__WORK TO COMPLETE__
• A. In the political variable descriptions, which government was the FPÖ part of from 2000 to 2005?
• B. Output the political variable descriptions starting with "Election: pre-election, post-election." and going on through "after the elections).".
• C. Continue the political variable descriptions from the point where they stop.

--- START OF EXTRACT TO READ ---

Populist party ruled before. This dummy summarizes whether populist parties have been part of a government or have formally supported a minority cabinet before. It is scored ‘1’ for the FPÖ in Austria (which was in the Schüssel I government from 2000 to 2005) and for the PVV after its support for the minority cabinet Rutte I, formed in 2010.

Level. This binary control variable grasps whether the claims pertain to the local level (0) or to the national/federal or regional level in federal states (1).

Election: pre-election, post-election. A dummy that captures claims in the pre-election period during national elections (i.e. the three months before the elections, including election day) is included and one for claims in the post-election period (i.e. up until three months after the elections).

Effective number of electoral parties (Nv). This variable reports the effective number of parties based on the election results. It is a measure of how many parties, weighted for size, are in a party system in a given election.

--- END OF EXTRACT TO READ ---
--- START OF ENTRIES ---

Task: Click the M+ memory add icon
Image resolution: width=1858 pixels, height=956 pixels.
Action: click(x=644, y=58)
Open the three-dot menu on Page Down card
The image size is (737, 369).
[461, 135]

--- END OF ENTRIES ---

__ANSWER LIST__
• A. The FPÖ was part of the Schüssel I government.

• B.
Election: pre-election, post-election. A dummy that captures claims in the pre-election period during national elections (i.e. the three months before the elections, including election day) is included and one for claims in the post-election period (i.e. up until three months after the elections).

• C.
Results

Descriptive results

How often do mainstream parties claim on Twitter that they are (un)willing to rule with populist parties, and which types of motives do they invoke to justify their preferences? Overall, 1,919 Twitter claims were made regarding ruling with populist parties. Most claims were made in Austria (37.8%), followed by Germany (27.5%), the Netherlands (23.4%) and Belgium (11.3%). Most claims pertain to RWPPs (86.1%) and only a minority (13.9%) to LWPPs. In most claims by mainstream parties, ruling with populist parties is rejected (91.5%), while only in a small number of claims (8.5%) party actors emphasize that they are willing to rule with populist parties. In terms of electoral cycle, 27.6% of claims were articulated during the campaign running up to the election, while 6.4% of claims were articulated after the election in the negotiation period, and 65.8% were in non-election periods. Generally, in the post-election period parties tend to claim that they are more willing to rule with populist parties (i.e. 24.4%) than in the pre-election (9.9%) and non-election periods (6.4%) (see Table A14 in the Online Appendix). Of course, parties largely differ in this regard (see Table A7 in the Online Appendix).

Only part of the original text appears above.